Tell them just that.

Your discomfort is not with the person — at least, not yet, — but with the ubiquity of devices that make it easy for anyone with the desire and know–how to eavesdrop and snoop.
Tell the person that you are not comfortable with such things, and that you will only permit yourself a modicum of conversation with anyone until they are willing to power–down or disconnect their devices, as necessary.
You probably shouldn't use those exact words, though, because it sounds too ominous for most people. Say simply something like

I don't trust { Google, Amazon, Apple }, and I really am not comfortable talking around smartphones or the like. I know it probably sounds like a chore to you, but I don't think it is possible to have a private conversation if one of those devices is nearby with a battery installed.

I've done this a few times, and so long as I explain to them my reasoning, I usually get considerate responses.
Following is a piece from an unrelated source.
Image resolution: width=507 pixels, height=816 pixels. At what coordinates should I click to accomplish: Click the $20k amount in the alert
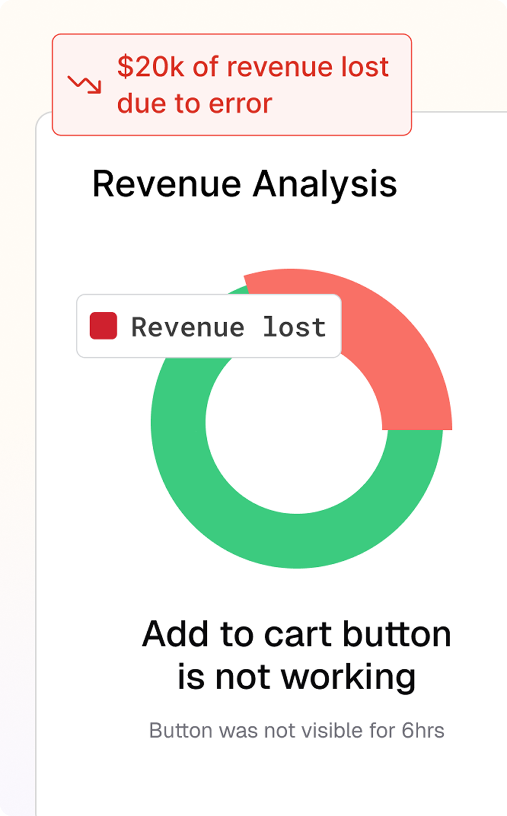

Now, I'm not going to walk through every possible permutation of personality and protocol. This is really all I have to say:

  • if this is a concern to you, you should inform the other person.
  • if the other person doesn't take it seriously, or insults your concern, or simply doesn't want to comply, then apologize for the trouble, but not for the inconvenience: it is not your failure to be concerned with these things while some other people are not.
  • the biggest concern should never be the threat you can see, but the possibility of the one which you cannot. :-)
    More seriously, though, you should always be careful with what you say or do, even if only for privacy's sake.

Now, if you aren't attempting to have private conversations, or aren't in a private environment at all — well, then, what difference does it make whether someone carries a smartphone with audio recording software or whether someone stands on the street corner with an obvious video camera?